• _PROBLEM 1_: Output the part of the podcast text between "Host Rob May" and "and much more.", inclusive, word for word.

Host Rob May sits down with Matthew Mattina, Head of Arm’s Machine Learning Research Lab. Tune in to hear all about his work using the existing Arm designs to help figure out how to do more for customers, what they see in the market in terms of new non-digital technologies, things that need to be solved or built that would help with their goals, what’s missing from the ecosystem, and much more.
CEO and Co-Founder
Head of Arm’s Machine Learning Research Lab
Rob May: Hi, everyone, and welcome to the latest episode of AI at Work. I’m Rob May, the co-founder and CEO of Talla. I’m your host today. I’m here with Matthew Mattina, the head of Arm’s machine learning research lab, which is based here outside of Boston. So, Matthew, welcome to the podcast today. And why don’t you tell us a little bit about your background and how you got to Arm and what kind of stuff you work on there today?

• _PROBLEM 2_: Output only the lines of the records between the lines holding "ТЕКСТУРНЫЕ ПАСТЫ (54, 1065)" and "Трафарет для скрапбукинга из пластика многоразовый 052", inclusive, with each request unchanged and every coordinate in the answers moved by -28.

• _RECORD EXCERPTS_:

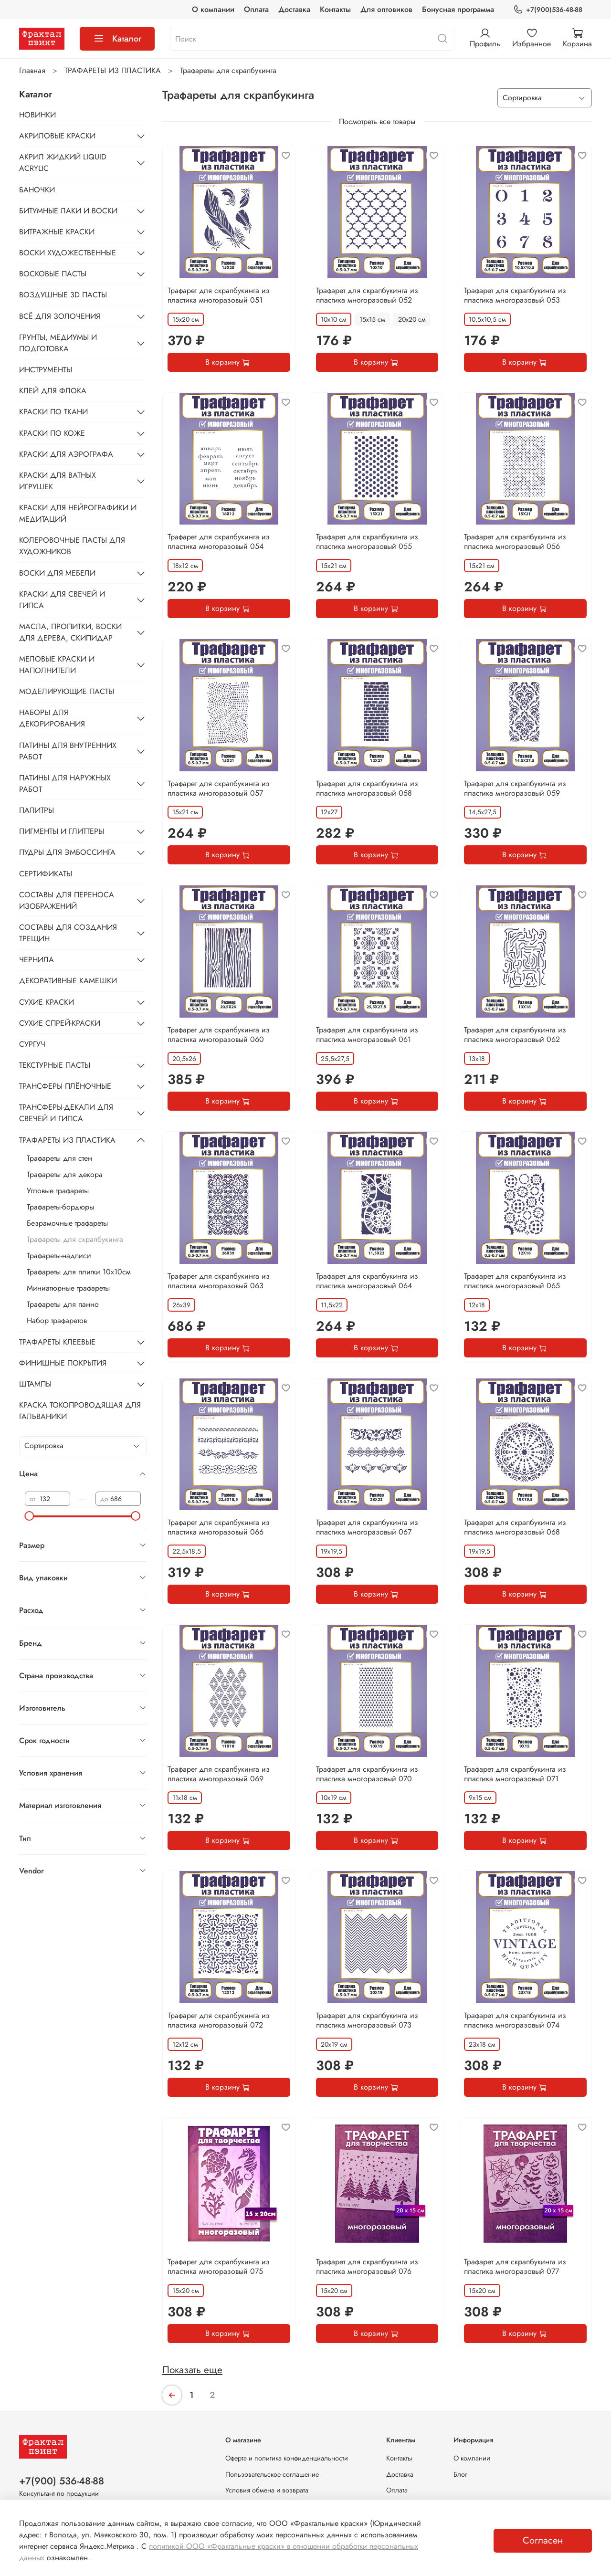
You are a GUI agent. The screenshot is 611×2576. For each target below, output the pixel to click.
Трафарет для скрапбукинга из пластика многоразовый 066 (219, 1527)
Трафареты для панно (63, 1304)
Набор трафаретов (57, 1320)
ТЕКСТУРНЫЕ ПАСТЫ (54, 1065)
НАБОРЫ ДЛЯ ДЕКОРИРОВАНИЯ (52, 718)
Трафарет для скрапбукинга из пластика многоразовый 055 (367, 541)
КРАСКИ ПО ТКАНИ (53, 411)
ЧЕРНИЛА (36, 959)
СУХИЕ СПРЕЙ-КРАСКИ (59, 1023)
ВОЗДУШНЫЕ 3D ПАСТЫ (63, 294)
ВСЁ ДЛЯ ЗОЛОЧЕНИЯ (59, 316)
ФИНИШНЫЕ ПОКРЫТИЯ (62, 1362)
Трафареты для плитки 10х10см (79, 1271)
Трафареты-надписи (59, 1255)
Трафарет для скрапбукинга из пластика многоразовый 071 (515, 1774)
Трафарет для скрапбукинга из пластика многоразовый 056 (515, 541)
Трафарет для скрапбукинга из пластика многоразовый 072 (219, 2020)
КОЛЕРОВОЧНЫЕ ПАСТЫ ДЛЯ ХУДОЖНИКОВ (72, 546)
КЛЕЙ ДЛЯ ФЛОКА (52, 390)
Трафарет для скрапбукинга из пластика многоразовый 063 (219, 1281)
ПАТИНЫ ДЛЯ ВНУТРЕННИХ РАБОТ (67, 751)
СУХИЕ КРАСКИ (46, 1002)
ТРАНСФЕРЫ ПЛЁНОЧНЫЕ (65, 1086)
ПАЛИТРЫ (36, 810)
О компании (213, 9)
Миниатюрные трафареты (68, 1288)
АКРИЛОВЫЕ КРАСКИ (57, 135)
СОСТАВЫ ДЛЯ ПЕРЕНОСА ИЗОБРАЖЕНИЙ (66, 900)
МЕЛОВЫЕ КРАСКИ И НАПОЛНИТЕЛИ (57, 664)
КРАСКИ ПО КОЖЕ (52, 433)
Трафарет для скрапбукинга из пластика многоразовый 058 (367, 788)
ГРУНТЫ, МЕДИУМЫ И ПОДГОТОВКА (58, 343)
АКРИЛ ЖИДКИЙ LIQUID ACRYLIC (62, 162)
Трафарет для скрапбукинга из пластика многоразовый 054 (219, 541)
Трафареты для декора (65, 1174)
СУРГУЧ (32, 1044)
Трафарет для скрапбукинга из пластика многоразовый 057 (219, 788)
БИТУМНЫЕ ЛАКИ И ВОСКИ (68, 210)
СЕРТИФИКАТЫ (45, 873)
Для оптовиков (386, 9)
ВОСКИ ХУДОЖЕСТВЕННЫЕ (67, 252)
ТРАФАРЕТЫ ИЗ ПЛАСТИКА (112, 70)
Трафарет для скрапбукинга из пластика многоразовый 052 (367, 295)
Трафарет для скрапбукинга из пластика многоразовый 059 (515, 788)
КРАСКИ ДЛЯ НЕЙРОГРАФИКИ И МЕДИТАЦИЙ (78, 513)
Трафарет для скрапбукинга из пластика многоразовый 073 (367, 2020)
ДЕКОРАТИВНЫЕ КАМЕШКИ (68, 980)
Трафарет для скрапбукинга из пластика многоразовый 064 (367, 1281)
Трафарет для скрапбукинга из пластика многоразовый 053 (515, 295)
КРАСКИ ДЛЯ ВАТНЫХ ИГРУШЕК (57, 481)
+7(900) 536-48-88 (61, 2481)
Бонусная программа (458, 9)
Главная (32, 70)
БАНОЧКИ (37, 189)
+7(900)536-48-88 (547, 10)
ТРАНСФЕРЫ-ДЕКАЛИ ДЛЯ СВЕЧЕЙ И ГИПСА (66, 1113)
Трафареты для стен (59, 1158)
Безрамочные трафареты (67, 1223)
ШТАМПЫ (35, 1383)
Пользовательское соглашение (272, 2474)
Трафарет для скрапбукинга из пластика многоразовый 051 (219, 295)
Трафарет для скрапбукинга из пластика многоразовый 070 (367, 1774)
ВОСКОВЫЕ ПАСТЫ (52, 273)
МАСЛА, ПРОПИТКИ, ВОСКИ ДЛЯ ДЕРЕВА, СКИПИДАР (70, 632)
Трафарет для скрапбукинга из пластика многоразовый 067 (367, 1527)
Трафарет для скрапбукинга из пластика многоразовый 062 (515, 1034)
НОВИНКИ (37, 114)
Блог (460, 2474)
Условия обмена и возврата (266, 2490)
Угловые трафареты (58, 1190)
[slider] (29, 1516)
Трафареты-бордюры (60, 1206)
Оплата (256, 9)
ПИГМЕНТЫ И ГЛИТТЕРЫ (61, 831)
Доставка (294, 9)
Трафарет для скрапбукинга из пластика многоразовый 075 (219, 2266)
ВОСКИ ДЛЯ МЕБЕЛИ (57, 573)
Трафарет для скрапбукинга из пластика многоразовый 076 (367, 2266)
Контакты (335, 9)
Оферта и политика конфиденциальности (286, 2458)
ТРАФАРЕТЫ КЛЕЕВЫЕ (57, 1341)
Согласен (543, 2540)
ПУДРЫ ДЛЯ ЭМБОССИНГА (67, 852)
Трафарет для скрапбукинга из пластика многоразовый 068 (515, 1527)
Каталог (117, 38)
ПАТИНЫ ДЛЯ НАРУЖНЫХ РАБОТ (65, 783)
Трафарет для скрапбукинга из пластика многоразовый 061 (367, 1034)
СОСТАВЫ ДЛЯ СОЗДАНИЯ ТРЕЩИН (68, 933)
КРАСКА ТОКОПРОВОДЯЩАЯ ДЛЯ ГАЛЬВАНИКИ (80, 1410)
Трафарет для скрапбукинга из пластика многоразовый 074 (515, 2020)
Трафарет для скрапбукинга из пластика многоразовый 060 (219, 1034)
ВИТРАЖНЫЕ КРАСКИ (57, 231)
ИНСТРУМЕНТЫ (45, 369)
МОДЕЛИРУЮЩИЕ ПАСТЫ (66, 691)
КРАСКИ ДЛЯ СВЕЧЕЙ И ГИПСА (62, 600)
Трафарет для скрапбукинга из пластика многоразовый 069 (219, 1774)
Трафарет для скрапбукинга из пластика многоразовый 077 (515, 2266)
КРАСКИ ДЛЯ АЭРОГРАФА (66, 454)
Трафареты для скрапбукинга (75, 1239)
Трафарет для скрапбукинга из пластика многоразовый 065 (515, 1281)
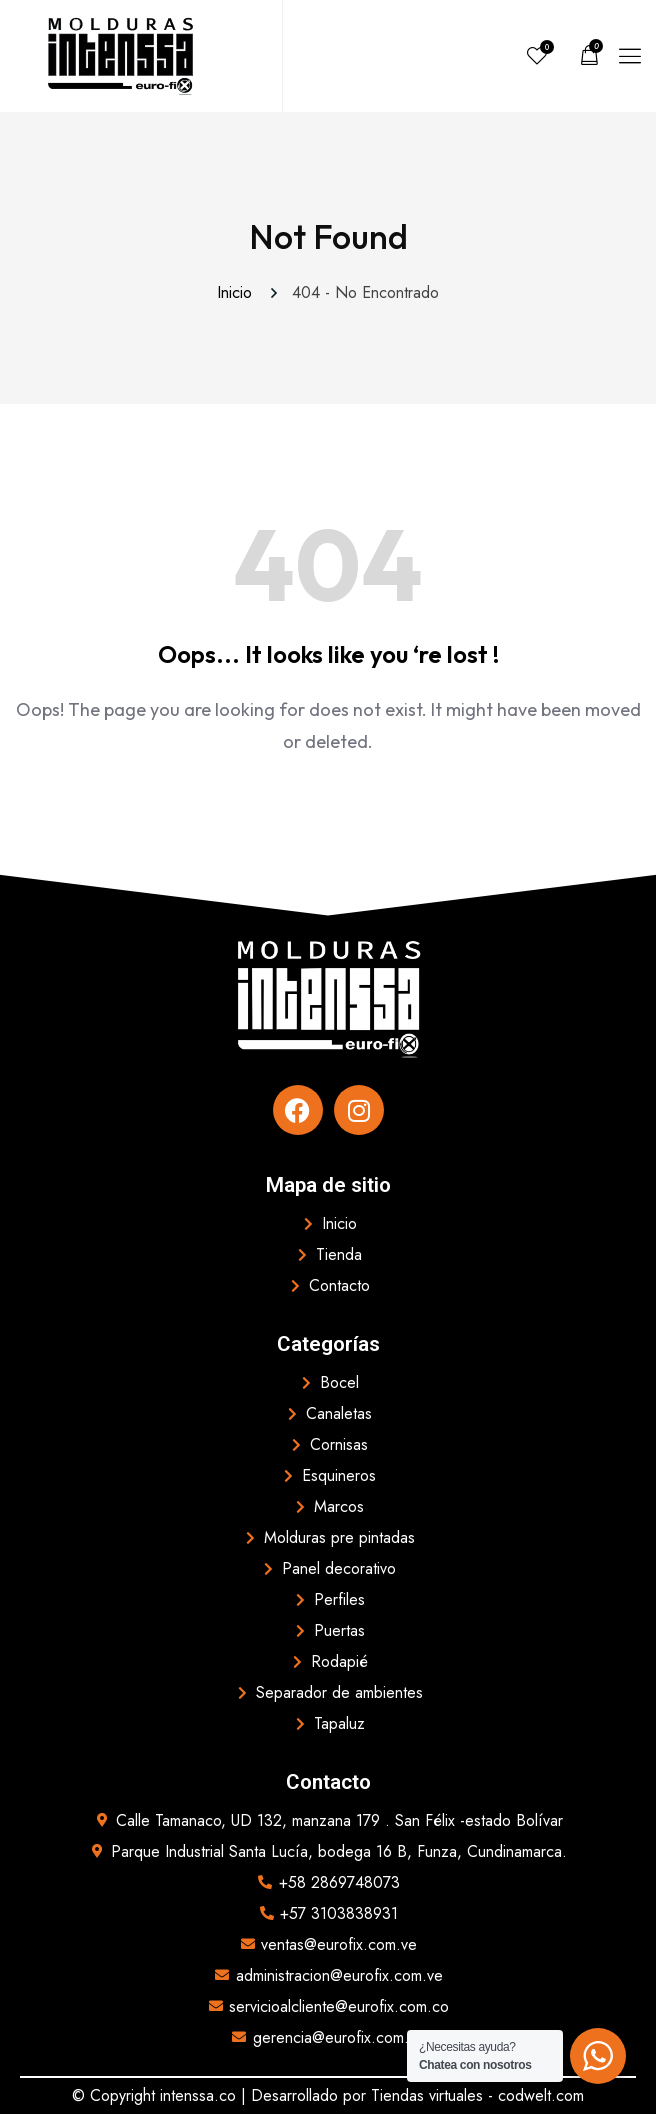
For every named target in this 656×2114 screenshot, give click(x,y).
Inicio (239, 292)
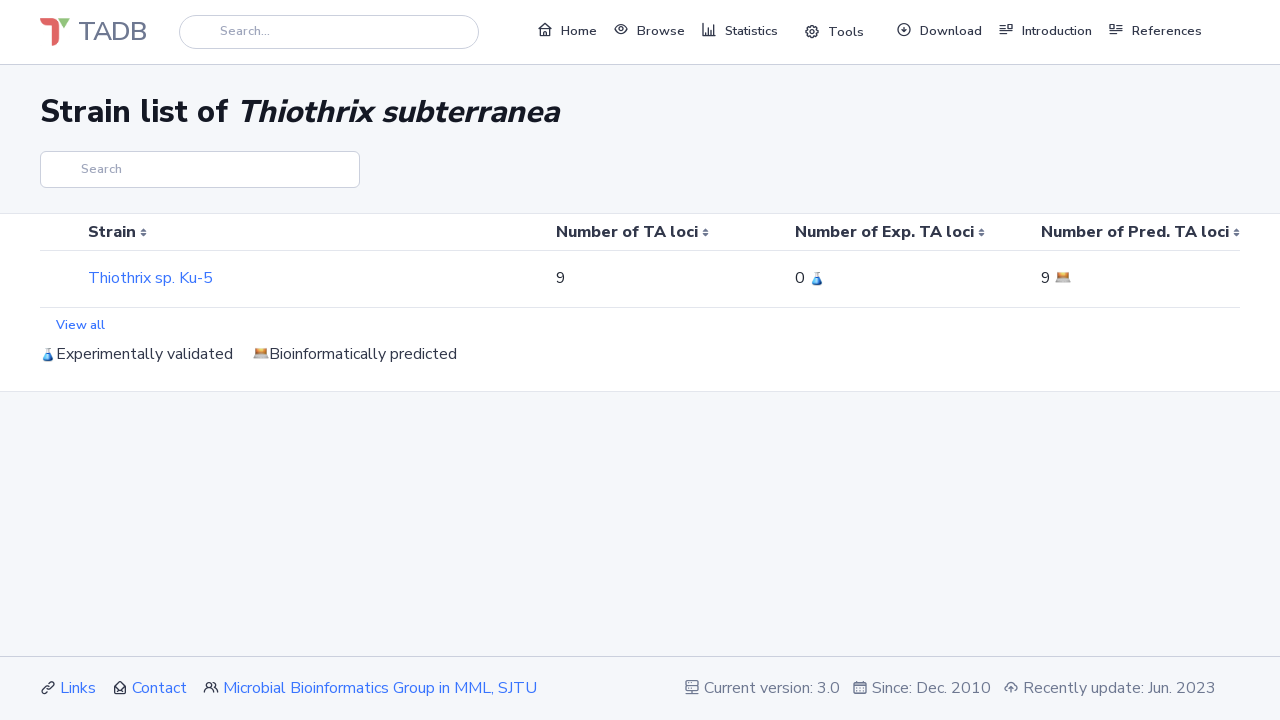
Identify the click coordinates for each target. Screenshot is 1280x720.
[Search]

• _PROBLEM SOLUTION 1_:
Host Rob May sits down with Matthew Mattina, Head of Arm’s Machine Learning Research Lab. Tune in to hear all about his work using the existing Arm designs to help figure out how to do more for customers, what they see in the market in terms of new non-digital technologies, things that need to be solved or built that would help with their goals, what’s missing from the ecosystem, and much more.

• _PROBLEM SOLUTION 2_:
ТЕКСТУРНЫЕ ПАСТЫ (26, 1037)
НАБОРЫ ДЛЯ ДЕКОРИРОВАНИЯ (24, 690)
Трафарет для скрапбукинга из пластика многоразовый 055 (339, 513)
КРАСКИ ПО ТКАНИ (25, 383)
ЧЕРНИЛА (8, 931)
СУХИЕ СПРЕЙ-КРАСКИ (31, 995)
ВОЗДУШНЫЕ 3D ПАСТЫ (35, 266)
ВСЁ ДЛЯ ЗОЛОЧЕНИЯ (31, 288)
ФИНИШНЫЕ ПОКРЫТИЯ (34, 1334)
Трафареты для плитки 10х10см (51, 1243)
Трафареты-надписи (31, 1227)
Трафарет для скрапбукинга из пластика многоразовый 071 (487, 1746)
Трафарет для скрапбукинга из пластика многоразовый 056 (487, 513)
Трафарет для скрапбукинга из пластика многоразовый 072 (191, 1992)
КОЛЕРОВОЧНЫЕ ПАСТЫ ДЛЯ ХУДОЖНИКОВ (44, 518)
КЛЕЙ ДЛЯ ФЛОКА (24, 362)
Трафарет для скрапбукинга из пластика многоразовый 063 (191, 1253)
ПАТИНЫ ДЛЯ ВНУТРЕННИХ РАБОТ (39, 723)
СУХИЕ КРАСКИ (18, 974)
ТРАНСФЕРЫ ПЛЁНОЧНЫЕ (37, 1058)
ПАЛИТРЫ (8, 782)
О компании (185, -19)
Миниатюрные трафареты (40, 1260)
АКРИЛОВЫЕ КРАСКИ (29, 107)
СОСТАВЫ ДЛЯ ПЕРЕНОСА ИЗОБРАЖЕНИЙ (38, 872)
МЕЛОВЫЕ КРАСКИ И НАПОЛНИТЕЛИ (29, 636)
КРАСКИ ПО КОЖЕ (24, 405)
Трафарет для скрапбукинга из пластика многоразовый 058 (339, 760)
ГРУНТЫ, МЕДИУМЫ И ПОДГОТОВКА (30, 315)
АКРИЛ ЖИДКИЙ LIQUID ACRYLIC (34, 134)
Трафарет для скрапбукинга из пластика многоразовый 054 (191, 513)
Трафареты для декора (37, 1146)
СУРГУЧ (4, 1016)
Трафарет для скрапбукинга из пластика многоразовый 057 (191, 760)
БИТУМНЫЕ ЛАКИ И ВОСКИ (40, 182)
СЕРТИФИКАТЫ (17, 845)
Для оптовиков (358, -19)
ВОСКИ ХУДОЖЕСТВЕННЫЕ (39, 224)
ТРАФАРЕТЫ ИЗ ПЛАСТИКА (84, 42)
Трафарет для скрапбукинга из пластика многоразовый 052 (339, 267)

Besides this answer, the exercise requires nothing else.